Publié le 13 Jun 2012 - 16:12

Réponses à des questions posées… et à d’autres !

Mounirou Sy, Directeur du BSDA

 

Il m’a été demandé de m’exprimer sur la nomination de Monsieur Mounirou Sy à la tête du Bureau sénégalais du droit d’auteur. A mon corps défendant et pour des raisons affectives, j’ai accepté de le faire, mais en faisant remarquer que cette nomination s’inscrivait dans le transitoire parce que le projet de mise en place d’une société d’auteurs était bien avancé.

 

A la question de savoir si tout de même il n’y avait pas un conflit d’intérêts du fait que M. Sy a été nommé par Youssou Ndour dont il était un conseiller, j’ai répondu que, dans ce cas, la nomination même du ministre de la Culture participerait d’un conflit d’intérêts puisque M. Ndour est artiste, promoteur culturel et ministre. J’ajoutai que, de toutes les façons, les artistes sauraient ne pas se laisser faire si la gestion du BSDA sortait de l’orthodoxie.

 

J’ai précisé que, pour ma part, je n’étais plus d’aucun combat sectoriel parce que les culturels semblent ne pas savoir ce qu’ils veulent. Et puis le BSDA ne saurait distribuer des parts qu’il n’a pas recouvrées puisque beaucoup d’entités qui devraient payer des droits ne s’en acquittent pas.
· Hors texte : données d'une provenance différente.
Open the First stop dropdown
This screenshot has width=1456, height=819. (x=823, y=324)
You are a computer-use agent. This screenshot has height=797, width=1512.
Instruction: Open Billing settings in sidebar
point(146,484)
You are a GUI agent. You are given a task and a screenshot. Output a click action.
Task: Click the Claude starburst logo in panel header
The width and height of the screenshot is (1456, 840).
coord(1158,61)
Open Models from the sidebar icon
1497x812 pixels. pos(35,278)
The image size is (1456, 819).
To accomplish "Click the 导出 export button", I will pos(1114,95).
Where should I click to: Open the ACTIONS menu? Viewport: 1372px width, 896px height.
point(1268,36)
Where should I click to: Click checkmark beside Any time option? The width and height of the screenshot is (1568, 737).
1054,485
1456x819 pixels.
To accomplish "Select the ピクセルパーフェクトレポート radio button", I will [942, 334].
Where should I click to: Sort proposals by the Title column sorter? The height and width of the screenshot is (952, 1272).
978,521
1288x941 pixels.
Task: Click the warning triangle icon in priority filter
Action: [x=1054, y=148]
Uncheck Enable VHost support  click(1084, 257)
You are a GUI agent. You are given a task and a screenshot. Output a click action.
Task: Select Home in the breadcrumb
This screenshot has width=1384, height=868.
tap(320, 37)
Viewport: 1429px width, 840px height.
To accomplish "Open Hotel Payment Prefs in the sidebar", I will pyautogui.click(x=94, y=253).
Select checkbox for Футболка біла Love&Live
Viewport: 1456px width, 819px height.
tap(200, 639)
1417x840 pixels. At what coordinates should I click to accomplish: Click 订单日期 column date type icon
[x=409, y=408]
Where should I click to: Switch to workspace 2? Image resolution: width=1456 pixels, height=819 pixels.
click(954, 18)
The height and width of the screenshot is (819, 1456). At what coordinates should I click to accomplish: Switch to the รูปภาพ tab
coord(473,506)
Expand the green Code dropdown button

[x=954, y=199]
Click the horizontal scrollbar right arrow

Par ailleurs, nombre d’auteurs ne sont pas inscrits au BSDA ; ceux-là ne peuvent prétendre à rien (ayant révélé que je fais partie de ce lot, il serait contradictoire que j’envoie des oukases au nouveau directeur) ; d’autres sont inscrits, mais leurs œuvres ne produisent rien. A ces derniers aussi, on ne peut rien donner, contrairement à ce qu’on semble me faire dire. C’était pour moi une manière de montrer les difficultés auxquelles le BSDA se heurte dans le recouvrement et la répartition des droits d’auteur. J’ai dès lors avancé que l’Etat devrait aider à réussir cette mission en donnant les moyens à la brigade qui lutte contre le piratage et la contrefaçon.

 

En fait, les arrière-pensées, pour ne pas dire le pot autour duquel tout le monde tourne, c’est de savoir s’il n’y a pas un règlement de comptes entre Youssou Ndour et Mme Siby à cause de cette histoire de piratage qui les avait opposés et qui avait même faire dire à certains, à l’époque, que Youssou Ndour voulaient privatiser le BSDA. J’espère que non parce que, en politique, surtout au Sénégal, on trouve à ceux qui nous ont accompagnés des postes. C’est entré dans les traditions !

 

Saër Ndiaye

 

NB : Je ne suis pas inscrit au droit d’auteurs parce que, pour le moment, je reçois directement 50% de la vente de mon recueil Eclairs métis. Et comme je ne suis pas encore passé à un autre type d’exploitation, je n’ai pas d’empressement.